If you’re tired of culture war takes on student ‘wokeness’, this lucid piece by Natalia Dashan in Palladium may even give you some measure of compassion for the lost children of America’s super-elite.
A class-inflected personal account of the author’s experience at Yale, the piece argues that the Great Awokening is less a free speech issue than a byproduct of a loss of moral purpose in America’s upper class. Her view is that America’s young elite has so far lost the desire to rule that for the most part it now prefers to give away its power, either via careers that effectively render them middle class, or else throwing themselves into ‘social justice’ activities whose purpose is less social justice than social bonding, or what she calls ‘coordination by ideology’.

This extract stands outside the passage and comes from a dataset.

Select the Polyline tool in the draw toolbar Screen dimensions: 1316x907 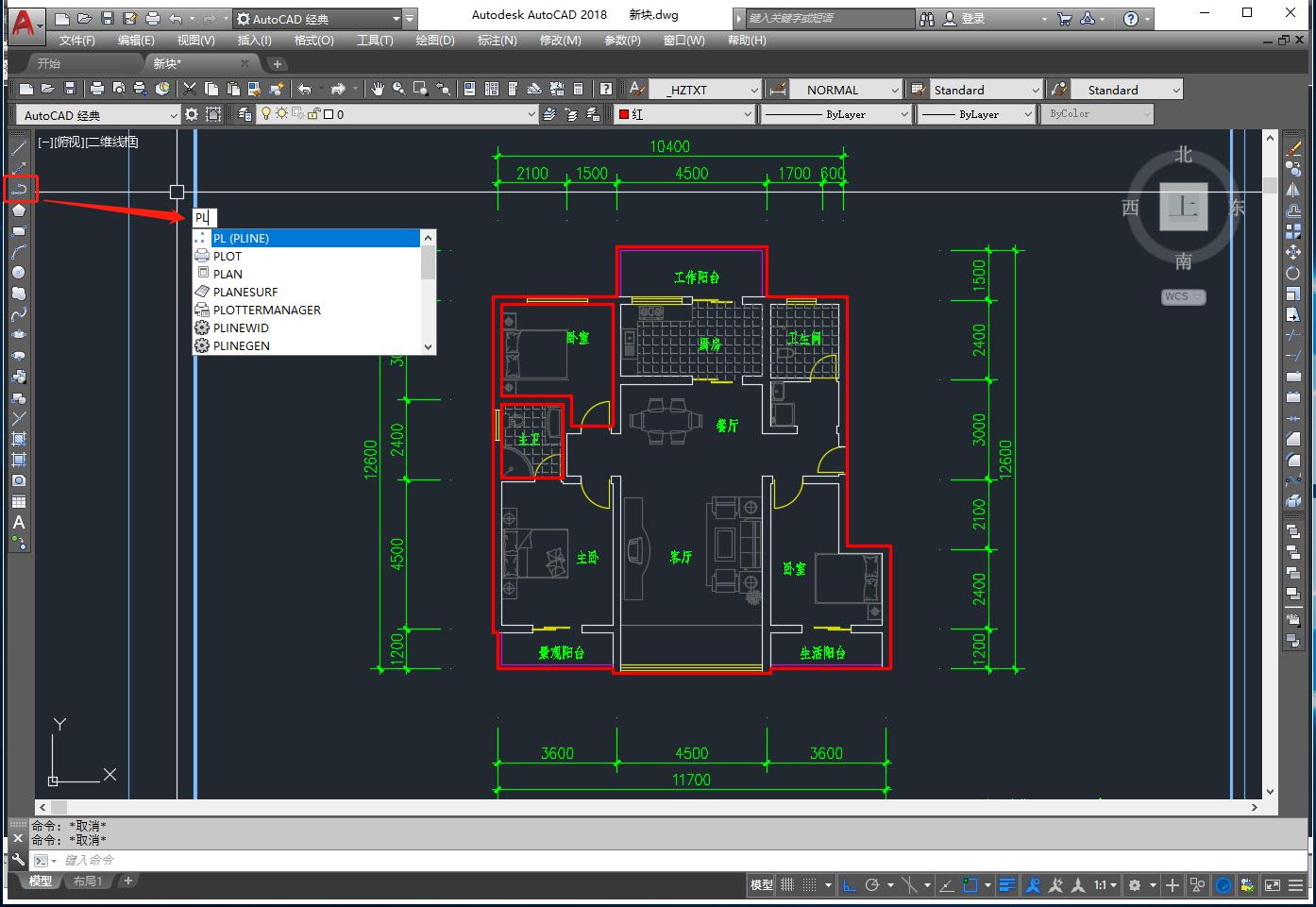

Wokeness, she suggests, is really a convoluted and guilt-ridden form of class signalling that serves both to police the boundaries of an elite in-group while also deflecting any genuine responsibility for leadership that membership of a franker and more self-confident elite might entail. As it is not rooted in any clear objectives or shared political interests, the psychodrama of wokeness also relentlessly devours itself, creating a negative elite feedback loop in the process:
She asks: who benefits? In her view, those who wish to duck responsibility, to obscure their class status, or to build power bases in the chaos it creates. The price of this evasion of leadership is no less than ‘the standards of reality itself’, alongside a cumulative decay of institutions whose purpose would once have been to channel the idealism and noblesse oblige of a young elite into public service.

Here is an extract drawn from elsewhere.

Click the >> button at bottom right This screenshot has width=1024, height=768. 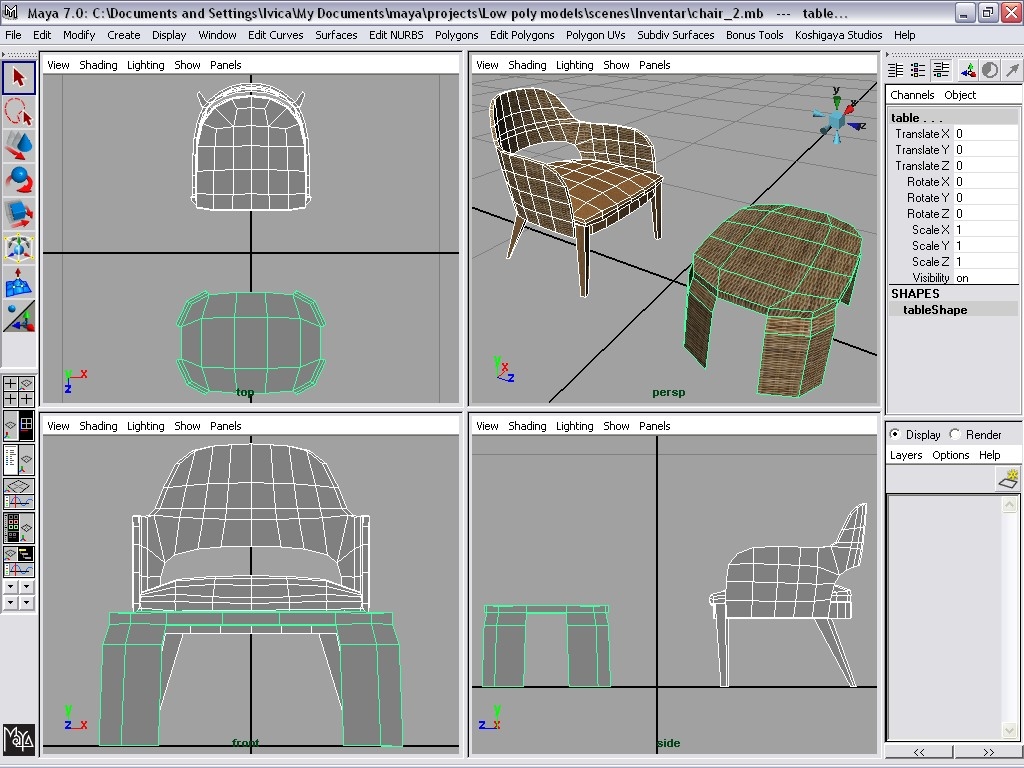tap(986, 751)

And this matters, because what is now well-established at Yale will trickle down not just across America but across the world:
Segments of this class engage in risk-averse managerialism, while others take advantage of the glut to disrupt things and expand personal power. The broader population becomes caught up in these conflicts as these actors attempt to build power bases and mobilize against each other. And like Yale, it seems a safe bet that things will continue and even accelerate until some new vision and stable, non-ideological set of coordination mechanisms are able to establish hegemony and become a new ground for real cooperation.
As to what that ‘new vision’ looks like? The author has less to offer here. But the piece is a persuasive first-hand analysis by someone in a position – by virtue of her background – to reflect critically not just on the content but also the social form of the contemporary US campus wars.